Does this religious (atheistic) "truth" matter? (p68)
If you didn't catch on, they are talking about the theory of evolution. The first part is that this is not an "atheistic" truth. As I've objected to earlier in the Introduction, atheism does not make any truth claims. Sure, this is a theory (like all scientific theories, by the way) that does not involve a deity in the process, but that doesn't make it "atheistic." Second, I just love (sarcasm) how they put the word "truth" in quotations, considering that they spoke of a Christian concept as a truth without the quotations.

   They continue to stab at evolution, implying that it "[produces] criminals who see no meaning or value in human life" (p68). Really? That's apparently why I am writing this post from jail right now. I thought I was living freely in a house, freely going to my day-job as an engineer, but apparently I'm actually a petty criminal. (sarcasm) I suppose maybe—just maybe—if one didn't value the life of pigs that their conclusion could be true. What if you're someone who values all life? Otherwise, please take special note of what they say here about how evolution teaches "that there's really no difference between any human being and a pig" (p66, emphasis original). If I recall correctly, it'll be important come Chapter 7*.

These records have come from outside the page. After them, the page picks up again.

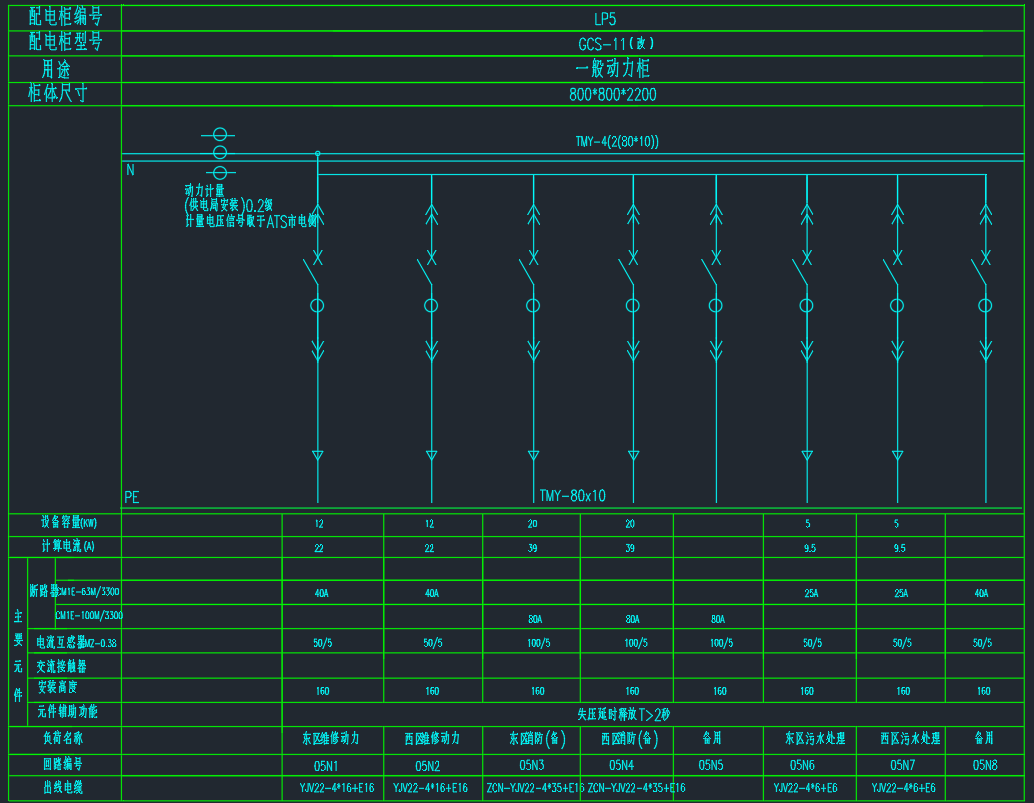Select the circuit breaker switch on the 05N1 branch
Image resolution: width=1034 pixels, height=803 pixels.
pyautogui.click(x=312, y=270)
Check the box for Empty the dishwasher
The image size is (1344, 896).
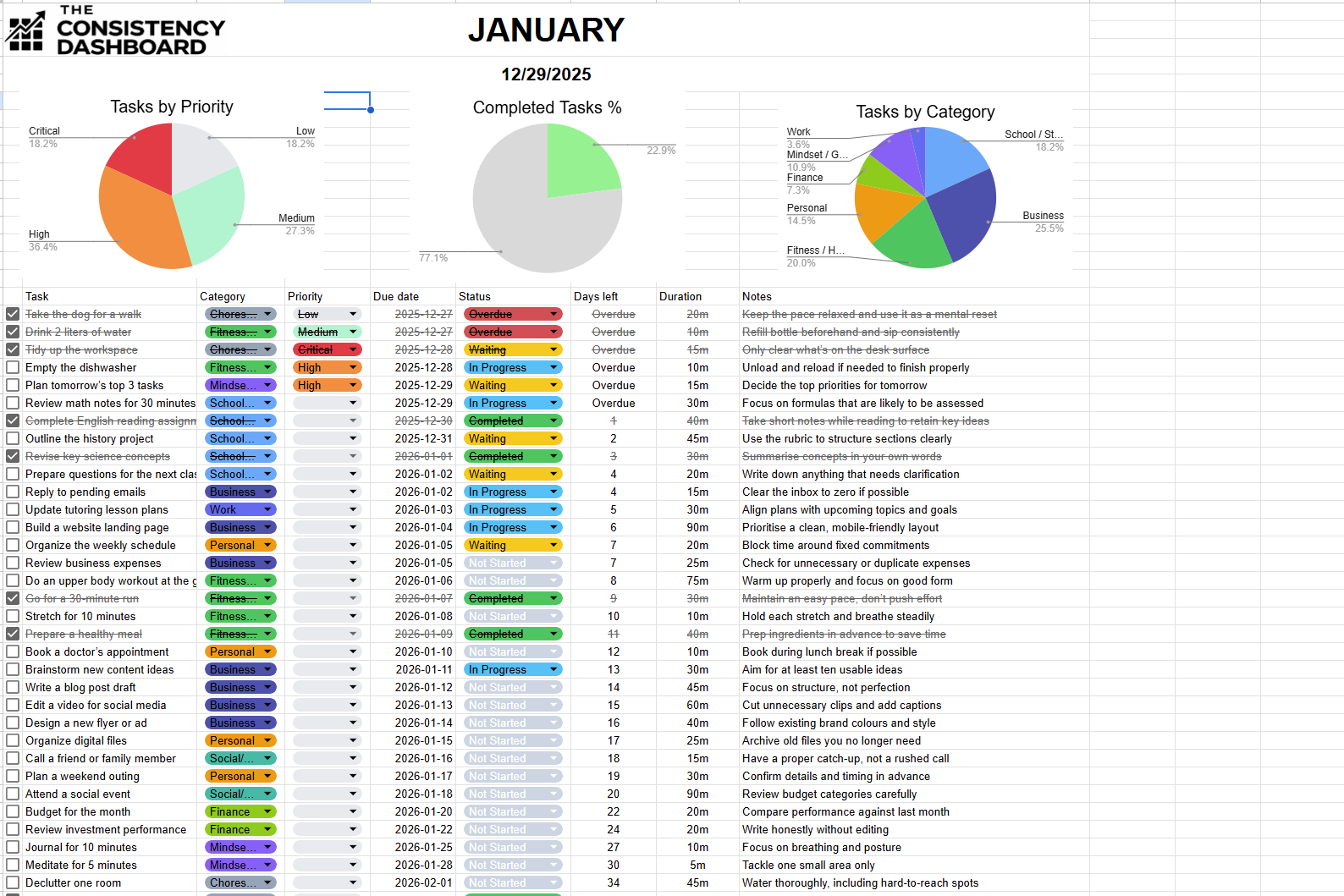pos(13,367)
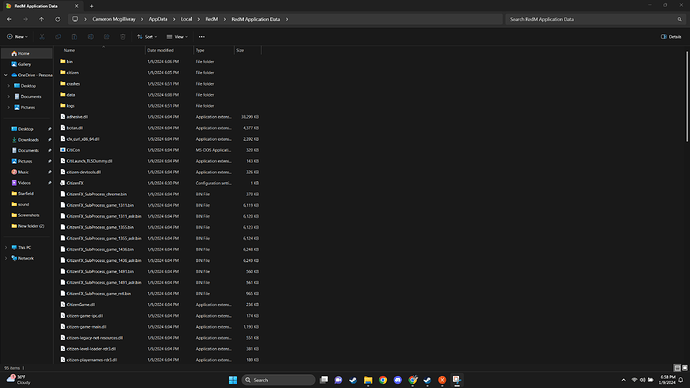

   Do I dare start on Mother Teresa? She did not "help" the poor and suffering near as much as Christians love to claim. Some of the "help" she provided was easing the pain of death (and very little at that), but apparently she did little to prevent death. Instead, she seemed to have a goal to convert people to Christianity to save them from going to hell. That's quite a worthless goal if that hell does not exist! Oh, and she thought suffering was a beautiful thing, saying, "I think it is very beautiful for the poor to accept their lot, to share it with the passion of Christ. I think the world is being much helped by the suffering of the poor people." Yes, the Hindu caste system is awful, but Mother Teresa's beliefs were little different. Is it really that much better to help the poor if you have no intention to help them to be not poor? This sounds a lot like exploitation to me. And if I were to really ask the "millions whose lives she touched" (p69), I'd probably find that I can't because most of them are likely dead. Most of the people she "touched" are probably people she never physically laid a hand on, but rather loads of Christians who have the impression that she did noble works (such as the authors of this book).

   Overall, it is quite disappointing that they are making their conclusions quite clear (even though we did know beforehand that these are Christian authors) before getting into their evidence. This isn't how the book format should look. It should attempt to be inconclusive at the beginning, treating every conclusion as equally likely until eliminating them through evidence and staying silent about their conclusions until that time. It is unfortunate that they are not sticking to such a format, taking stabs at both atheism and Islam in the process. For those who don't see the problem, it is that, if the reader is trying to be impartial, it can begin to create biases in the mind of that reader—biases that will likely diminish the reader's critical thinking skills and lead them to examine the evidence with a bias favorable to the authors' conclusion. The way in which this works is that if you, for example, implant this idea that evolution has horrible implications, as the authors have, then the reader won't want evolution to be true. Likewise, when they shine a positive light on Christianity, the reader may want Christianity to be true. They will then examine the evidence with a slant toward their personal desires. This is known as "poisoning the well."

* Or I might have this confused with a video I once saw on YouTube from a Christian using this same point, only moments later to claim that the Nazis were influenced by evolution, which is why they thought they were the superior race. Think about that. One moment, evolution teaches that we are not different. The next moment you suddenly have "superior" races. I'm thinking the authors of this book make similar contradictory statements. The problem, as with the producer of that video, is that they make these statements far apart, so one can easily miss the contradiction if they are not paying close attention.